Thursday, December 25, 2008

My Heart Abandoned.

I don't know why I get inspired so late in the night. I usually just spend all the time after dark finding new bands and/or blogging. Which I haven't been doing a whole lot of... sorry.

Okay. Here it goes.
I love Christmas time. I get, if possible, more jolly than ever. I can't stop smiling. I can't stop thanking God for all that He's blessed me with. Even if things are going wrong this time of my year, I can never get so upset that it ruins the whole Christmas atmosphere. This Christmas I was feeling more anticipation than ever. I could feel it with every bone in my body. Talking about it would get me a riled up. Then today (Christmas Eve) happened and I felt like it was just another old day at church. You'd think singing Christmas carols all day would get you in the Christmas spirit but I wasn't feeling it. Frustrated, I started saying a little prayer in my head.

"Hey Jesus, oh by the way, Happy Birthday, ummm... I am really puzzled as to why I'm having a hard time being excited for what is the most important day on the earth. I love you and I'm sorry I feel this way but I was hoping that I might get a little more jittery like I was a couple days ago? I am just really needing joy to pour out of me."

SMACK! (Not literal)
I was missing the whole point.
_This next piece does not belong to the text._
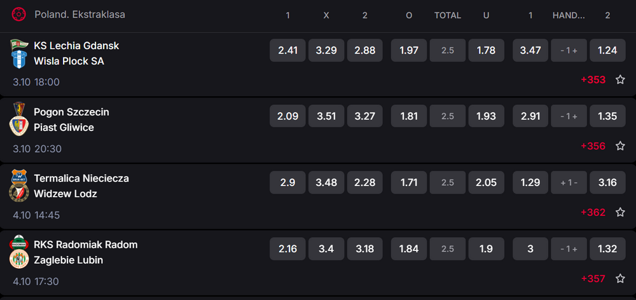
Task: Click the Poland Ekstraklasa league icon
Action: point(19,13)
The point of Christmas is not about singing a bunch of feel good songs about thankfulness and love. It's about remembering the birth of the most incredible man to ever walk the earth. It's about realizing that the blood that ran through Mary's veins ran in Jesus’ veins, and it is designed exactly as the blood in ours. It's about taking a moment out of our day to say, "Hey God, thanks for sending Your son just to die for me." It's about taking the time to evaluate everything we stand for. To realign our priorities. To find the unconditional love that could drown us a hundred times over.

Today, I want to start making a change. I want God to inhabit every area of my life. I want Him to shine through my heart and my words. I want Him to run through my veins. I want Him. He's all I want. He's everything.

"I'll stand with arms high and heart abandoned. In awe, of the One who gave it all."